As for the actors, Cruise doesn't play the average generic hitman - there are a few layers to the character that make for a memorable performance (shorn of any of Cruise's wide grins). Jamie Foxx delivers a nuanced portrayal of a cab driver whose aspirations are withering away. Jada Pinkett Smith, in a brief but pivotal role, has the elegance and breathless beauty of an actress who will make you swoon (she's that good). A superb cameo by Javier Bardem ("Before Night Falls") as a Colombian drug lord makes for some of the most exquisite, restrained acting I've ever seen by anybody playing a drug lord.
There are some performances that don't function as well. Mark Ruffalo and Peter Berg play a pair of homicide detectives that simply mark time and don't contribute much to the character byplay between Cruise and Foxx. And extended scenes between FBI and the police department only dampen the narrative.
"Collateral" does aim for bigger scenes towards the finale, especially moments that break the reality barrier (including a car crash that would have been at home in a "Terminator" flick). I like the train footage, which is suspenseful and taut, which echoes "The French Connection." Scenes in an office building leave something to be desired, but you can't fault Mann for trying.

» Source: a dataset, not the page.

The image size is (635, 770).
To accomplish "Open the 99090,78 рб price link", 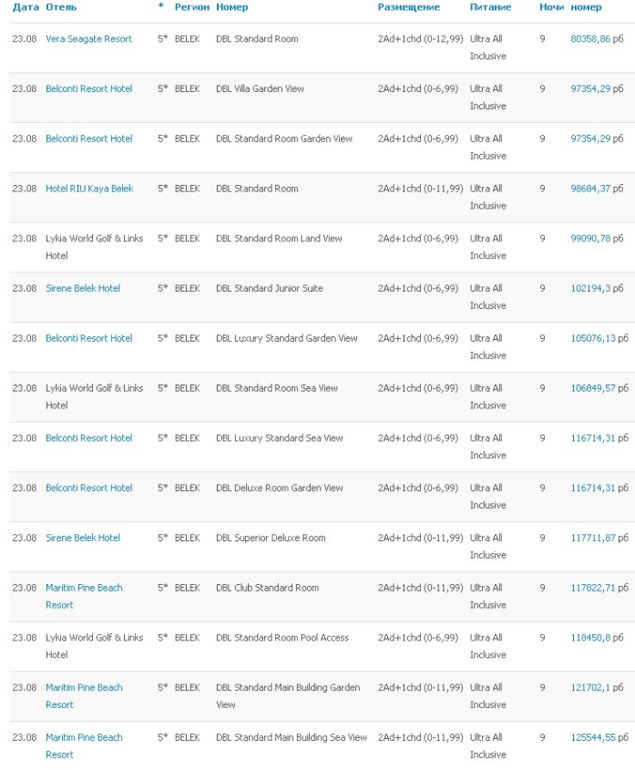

2004 will be remembered as the year of the dialogue-driven action thrillers. Consider "Kill Bill: Vol. 2," which has more dialogue in its 2-hour-plus running time than its predecessor. Also look at "Spider-Man 2," focusing with more depth on what makes Peter Parker a superhero than any web-crawling action scenes would. "Collateral" mostly extends scenes with dialogue, not action, and so we become involved in Vincent and Max in ways that a standard actioner wouldn't allow. Hurray to Michael Mann for making something quite unique these days - a thinking man's action movie.